Created: Wednesday, 21 August 2013
Statement by Ambassador H.E. Dr. Palitha Kohona,
Permanent Representative of Sri Lanka to the United Nations
Agenda Item (a) & (b)
Third Committee General Debate
4 October, 2011
Since my delegation is taking the floor for the first time, allow me to congratulate you upon your assumption of the Chair of the Third Committee.
We thank the Secretary-General for his reports and recommendations on agenda items (a) and (b). The delegation of Sri Lanka also associates itself with the statement made by Argentina on behalf of the G77 and China.
The Secretary-General has identified in one of his reports that economic growth through productive employment and increased social spending by Governments is a salutary poverty reduction approach. The Secretary General has also called on Member States and the United Nations System to make use of and sustain the momentum generated during the International Year of Youth.

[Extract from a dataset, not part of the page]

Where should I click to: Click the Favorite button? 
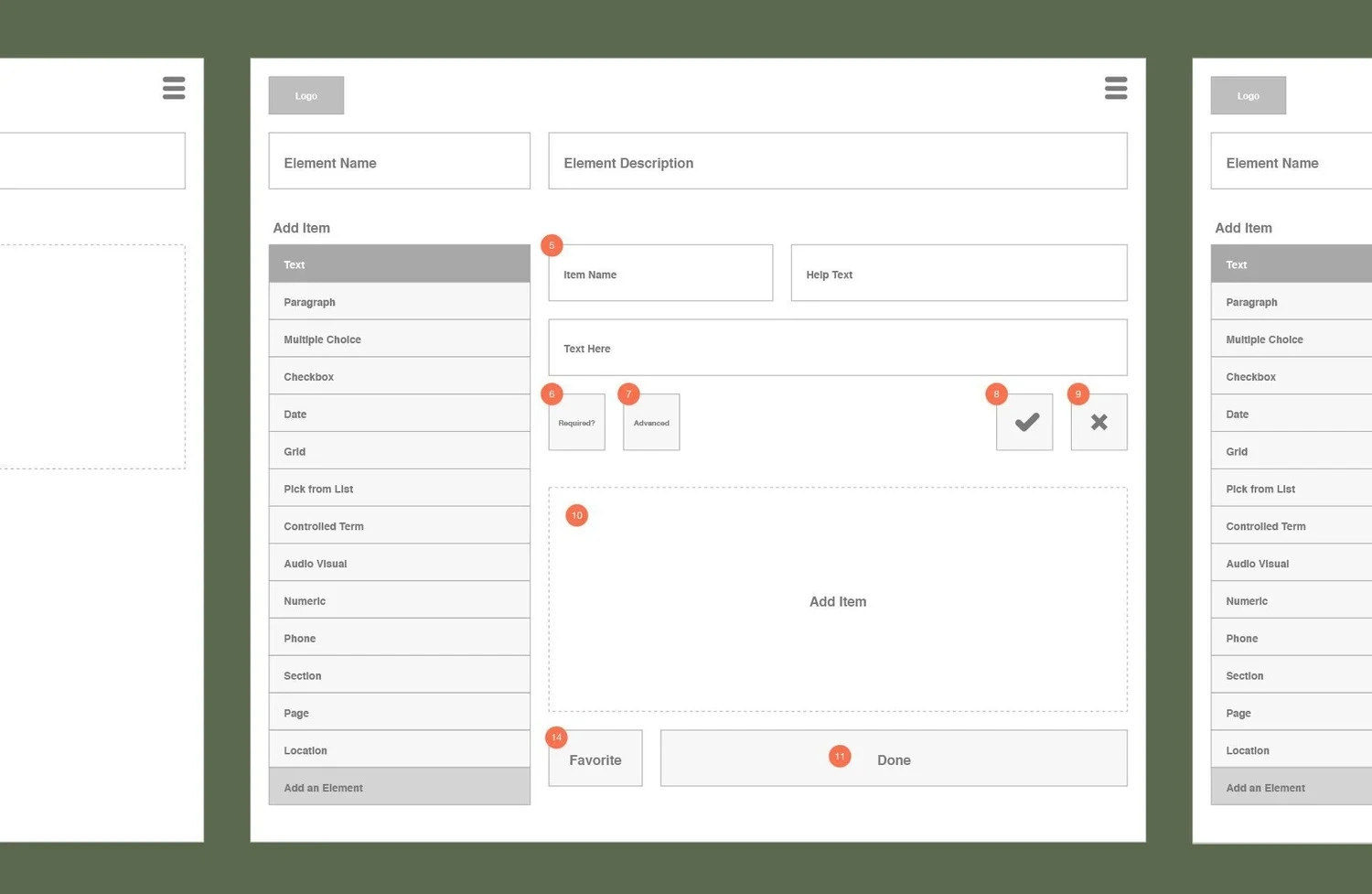point(595,758)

Committed investments in the health and education sectors and targeted social protection schemes have been the cornerstones of Sri Lanka’s social policies since independence. By mitigating the adverse impact of economic burdens on the people through these investments, Sri Lanka has been able to make development more inclusive and socially sustainable. The development policy framework of Sri Lanka has been premised on a set of higher level multiple goals focusing on economic growth, redistributive justice, reduction of absolute poverty, employment generation, balanced regional development and increased environmental sustainability. These policies have enabled Sri Lanka to deliver desirable human development outcomes in a consistent manner despite the many challenges.
Sri Lanka has displayed resilience in maintaining momentum on progress with the IADGs, the MDGs including economic growth despite the global economic crisis, the food crisis, the energy crisis and severe constraints imposed by a long drawn struggle with terrorism. Since the end of the conflict, the remarkable growth of 22% registered by the Northern Province is an indication of the success of the government’s development initiatives in that part of the country. The GDP growth of the country has consistently averaged over 8 percent and unemployment stands at a record low of 4.5 percent. In the assessment of the World Economic Forum in its Global Competitiveness Report for 2011 – 2012, Sri Lanka has demonstrated a dramatic improvement, moving up to the 52nd place from the 79th in a span of two years.

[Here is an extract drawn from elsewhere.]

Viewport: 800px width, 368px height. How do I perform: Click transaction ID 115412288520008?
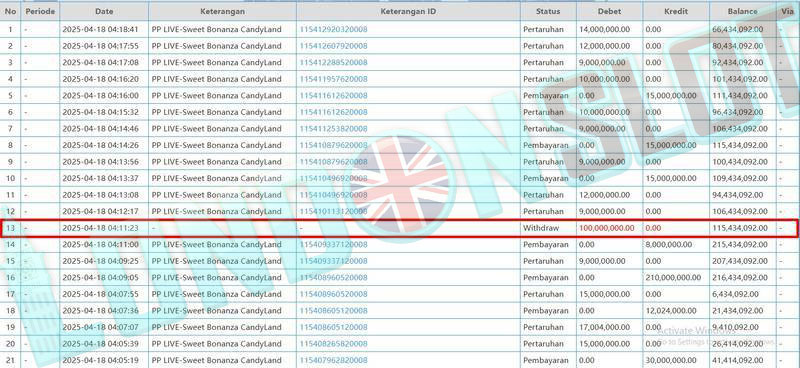(x=333, y=63)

In post conflict Sri Lanka, the hopes of the country’s youth for a secure, better and more progressive society have been renewed. The youth population of the country is 26 per cent of its 20 million people. Socio-economic discontent among the educated youth had erupted into violence in Sri Lanka’s past. Therefore, youth issues across the country receive special policy attention. The policy framework of the Government as enunciated in the “Mahinda Chinthanaya” and the Ten Year Development Plan seeks to engage the country’s youth as active partners in the development process, and as stakeholders in their communities.
The continuing problem of unemployment in the age group of 15–29 remains a challenge for the country’s leaders and policy makers. The unemployment rate among this age group decreased to 14.8 per cent in 2010 from 16.1 per cent in 2009. Absolute poverty is now down to 7.6% (2009/2010).

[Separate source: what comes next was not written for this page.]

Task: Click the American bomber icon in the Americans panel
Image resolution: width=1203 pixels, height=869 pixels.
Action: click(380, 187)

A critical problem confronting Sri Lanka’s youth today is a mismatch between the education they receive and skill requirements of the services and the industry sectors and in the knowledge economy. While upgrading the quality of secondary and tertiary education, including vocational training, a National Action Plan for Youth Employment has been formulated following strategic assessments and policy recommendations commissioned by the Government of Sri Lanka, the ILO, the private sector and civil society. In order to make policy coherent, responsive and effective the, Ministry of Youth Affairs is also involved with skills development.
Greater relevance is also being established between vocational training and employment opportunities in the private and public sectors. A University of Vocational Technology (UniVotec) has been established to provide for continuous learning opportunities and further specialization for those graduating from the Technical and Vocational Education and Training (TVET) sector. A diploma program in “Youth development” has been introduced at the Open University of Sri Lanka under the Youth Development Programme of the Commonwealth Youth Programme.
Sri Lanka has also recognized the real need to bridge the digital divide within the country. Towards this end, ICT use is being broad-based through the development of local content and translations of the generic software for internet access (web browsing) and the use of e-mail in Tamil and Sinhala languages. In order to institutionalize the availability and affordability of ICT related services, 600 Nenasalas or Wisdom Centers have been established throughout the country including in the Northern (5 centers) and Eastern Provinces (64 centers). These multi-service centers seek to address the multiple ICT needs of communities, especially in the rural sector. It is the Government’s goal to increase IT penetration to 75% of the country by 2016.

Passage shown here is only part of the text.